*Work to complete:* Please find the lines in the following records that hold "click", and copy them.

____________________

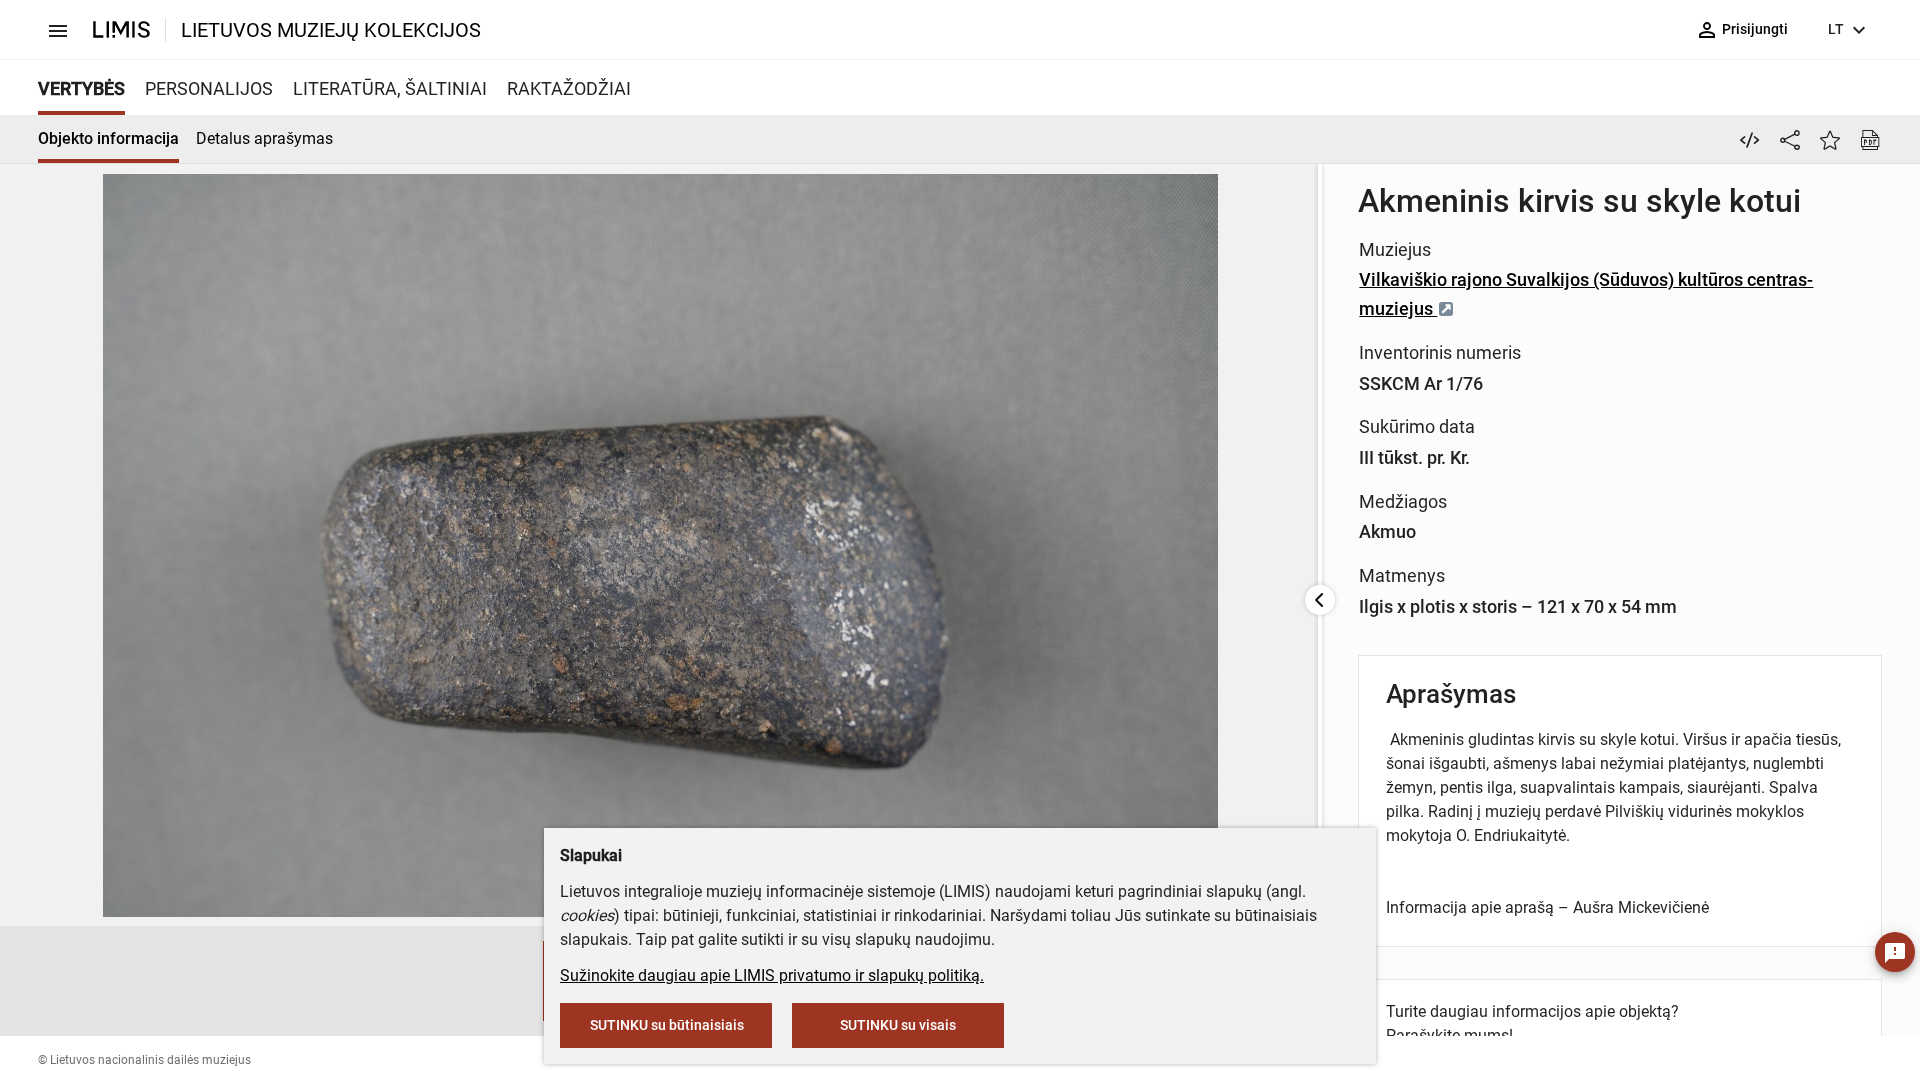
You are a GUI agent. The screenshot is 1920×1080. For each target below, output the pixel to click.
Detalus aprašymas (264, 138)
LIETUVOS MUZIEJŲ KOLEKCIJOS (331, 30)
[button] (523, 981)
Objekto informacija (108, 138)
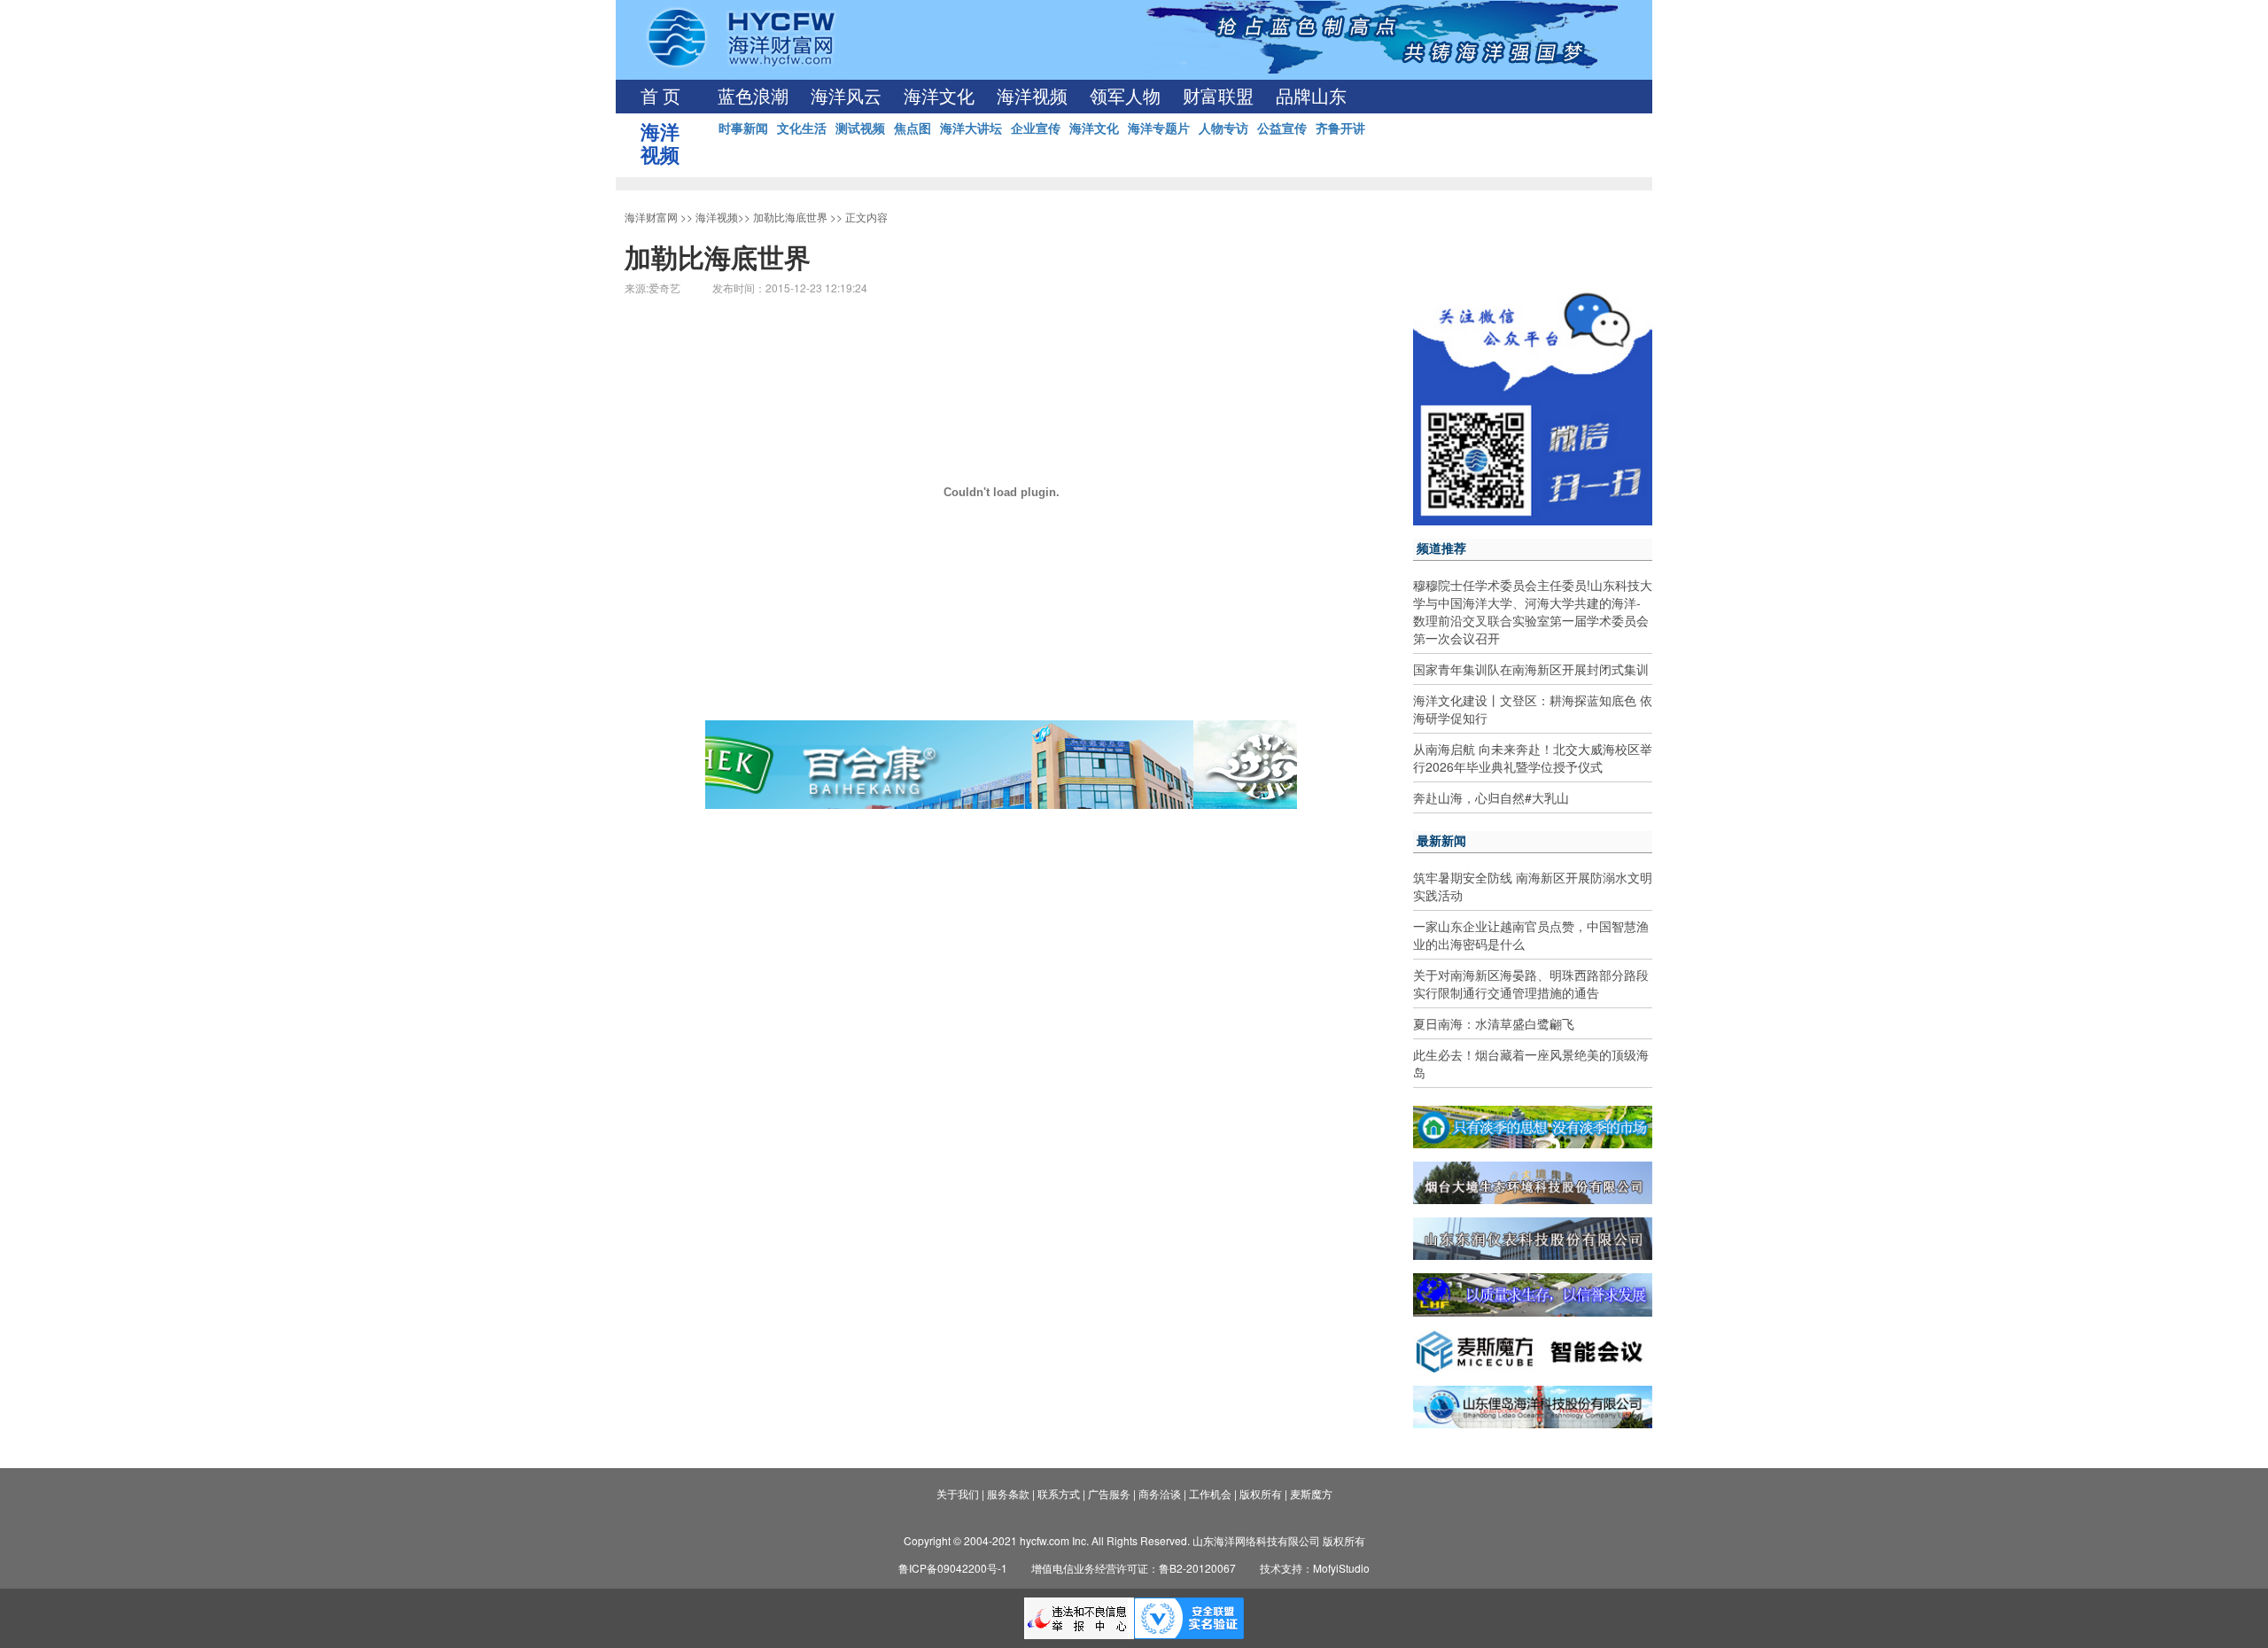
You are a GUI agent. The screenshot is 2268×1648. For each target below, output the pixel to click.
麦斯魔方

____________________

*Answer to this exercise:*
You are a GUI agent. The screenshot is 1920×1080. For each target below, output the pixel to click.
You are a GUI agent. The screenshot is 2268×1648. For each target below, output the pixel to click.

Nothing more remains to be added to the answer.